** Records provided **
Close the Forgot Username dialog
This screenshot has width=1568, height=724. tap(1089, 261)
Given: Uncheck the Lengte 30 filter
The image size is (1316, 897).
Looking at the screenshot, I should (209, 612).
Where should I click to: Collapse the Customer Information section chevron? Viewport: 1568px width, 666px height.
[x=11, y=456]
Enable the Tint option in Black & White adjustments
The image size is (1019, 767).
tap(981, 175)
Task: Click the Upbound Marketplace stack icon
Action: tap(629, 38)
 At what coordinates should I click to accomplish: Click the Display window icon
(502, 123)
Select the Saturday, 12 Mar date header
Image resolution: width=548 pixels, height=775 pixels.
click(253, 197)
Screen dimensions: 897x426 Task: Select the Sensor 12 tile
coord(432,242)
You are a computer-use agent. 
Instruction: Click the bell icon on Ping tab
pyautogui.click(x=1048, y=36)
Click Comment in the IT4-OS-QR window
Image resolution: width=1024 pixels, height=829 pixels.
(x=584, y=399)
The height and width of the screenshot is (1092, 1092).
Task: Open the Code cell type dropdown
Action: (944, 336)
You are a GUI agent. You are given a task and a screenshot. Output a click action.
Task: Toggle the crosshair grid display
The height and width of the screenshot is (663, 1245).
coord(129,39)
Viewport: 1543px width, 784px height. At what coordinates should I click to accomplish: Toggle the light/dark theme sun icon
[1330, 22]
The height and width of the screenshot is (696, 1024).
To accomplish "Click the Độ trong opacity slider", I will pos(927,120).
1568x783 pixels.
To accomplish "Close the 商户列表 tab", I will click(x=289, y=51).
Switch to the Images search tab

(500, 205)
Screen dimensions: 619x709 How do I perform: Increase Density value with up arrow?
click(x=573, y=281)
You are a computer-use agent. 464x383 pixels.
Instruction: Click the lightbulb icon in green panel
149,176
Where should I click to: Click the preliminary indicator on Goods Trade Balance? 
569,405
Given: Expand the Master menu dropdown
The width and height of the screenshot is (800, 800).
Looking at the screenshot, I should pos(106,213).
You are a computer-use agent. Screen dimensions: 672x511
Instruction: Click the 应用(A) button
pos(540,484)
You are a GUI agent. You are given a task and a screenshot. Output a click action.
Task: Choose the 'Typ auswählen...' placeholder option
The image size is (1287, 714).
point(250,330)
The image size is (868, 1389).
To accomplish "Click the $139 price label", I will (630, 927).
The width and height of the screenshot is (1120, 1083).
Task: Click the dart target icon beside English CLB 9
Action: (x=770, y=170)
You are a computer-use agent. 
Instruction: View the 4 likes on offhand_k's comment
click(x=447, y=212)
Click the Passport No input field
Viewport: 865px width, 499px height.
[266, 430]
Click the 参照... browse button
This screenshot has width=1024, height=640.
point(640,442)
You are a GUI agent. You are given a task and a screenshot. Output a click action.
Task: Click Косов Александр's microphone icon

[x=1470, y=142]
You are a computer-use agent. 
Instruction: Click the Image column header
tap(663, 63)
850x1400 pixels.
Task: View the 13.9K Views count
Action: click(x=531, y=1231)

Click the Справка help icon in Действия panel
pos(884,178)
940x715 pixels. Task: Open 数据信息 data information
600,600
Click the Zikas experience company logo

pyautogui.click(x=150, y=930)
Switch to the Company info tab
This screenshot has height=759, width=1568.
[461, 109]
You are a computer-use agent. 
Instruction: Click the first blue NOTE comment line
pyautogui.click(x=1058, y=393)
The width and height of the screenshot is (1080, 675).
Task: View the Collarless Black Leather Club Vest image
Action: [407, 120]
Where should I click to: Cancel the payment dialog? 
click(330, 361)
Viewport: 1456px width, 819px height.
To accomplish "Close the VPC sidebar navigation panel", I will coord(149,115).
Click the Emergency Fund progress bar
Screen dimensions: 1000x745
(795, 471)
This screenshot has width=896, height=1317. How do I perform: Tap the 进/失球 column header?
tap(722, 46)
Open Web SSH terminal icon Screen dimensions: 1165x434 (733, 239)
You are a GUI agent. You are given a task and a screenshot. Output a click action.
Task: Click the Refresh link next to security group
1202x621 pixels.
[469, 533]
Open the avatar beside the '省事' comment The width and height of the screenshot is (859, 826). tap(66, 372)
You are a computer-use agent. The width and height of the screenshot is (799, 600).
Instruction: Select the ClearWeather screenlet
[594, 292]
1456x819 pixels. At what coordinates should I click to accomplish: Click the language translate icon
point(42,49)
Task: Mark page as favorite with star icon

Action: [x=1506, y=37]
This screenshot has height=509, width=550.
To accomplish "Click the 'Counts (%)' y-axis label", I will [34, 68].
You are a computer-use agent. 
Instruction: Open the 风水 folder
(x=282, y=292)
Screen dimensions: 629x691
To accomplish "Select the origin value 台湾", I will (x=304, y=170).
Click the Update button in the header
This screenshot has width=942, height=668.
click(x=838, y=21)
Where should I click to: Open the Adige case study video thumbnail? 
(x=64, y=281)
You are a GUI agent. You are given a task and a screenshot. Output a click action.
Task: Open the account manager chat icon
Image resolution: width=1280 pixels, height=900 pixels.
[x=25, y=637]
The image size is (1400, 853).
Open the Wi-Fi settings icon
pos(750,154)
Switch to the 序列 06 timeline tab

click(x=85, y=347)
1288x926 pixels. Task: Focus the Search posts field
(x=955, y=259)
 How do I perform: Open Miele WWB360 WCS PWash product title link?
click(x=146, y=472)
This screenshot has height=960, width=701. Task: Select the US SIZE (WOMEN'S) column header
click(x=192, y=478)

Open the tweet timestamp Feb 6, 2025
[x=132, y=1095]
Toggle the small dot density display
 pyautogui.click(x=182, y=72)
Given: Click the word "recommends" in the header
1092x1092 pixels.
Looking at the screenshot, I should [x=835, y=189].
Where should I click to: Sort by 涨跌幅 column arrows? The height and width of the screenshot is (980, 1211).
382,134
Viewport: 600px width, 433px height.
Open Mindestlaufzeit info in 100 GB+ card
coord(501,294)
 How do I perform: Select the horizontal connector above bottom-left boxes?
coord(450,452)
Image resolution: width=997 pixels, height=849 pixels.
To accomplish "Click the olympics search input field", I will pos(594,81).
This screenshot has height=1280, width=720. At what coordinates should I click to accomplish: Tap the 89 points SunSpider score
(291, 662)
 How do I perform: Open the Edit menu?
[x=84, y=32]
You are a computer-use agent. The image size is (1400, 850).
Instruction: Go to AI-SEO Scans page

** Task objective **
Return verbatim the lines of the data from the line with "Given: Expand the Master menu dropdown" to the line with "pos(540,484)", including both of those lines.

** Exercise solution **
Given: Expand the Master menu dropdown
The width and height of the screenshot is (800, 800).
Looking at the screenshot, I should pos(106,213).
You are a computer-use agent. Screen dimensions: 672x511
Instruction: Click the 应用(A) button
pos(540,484)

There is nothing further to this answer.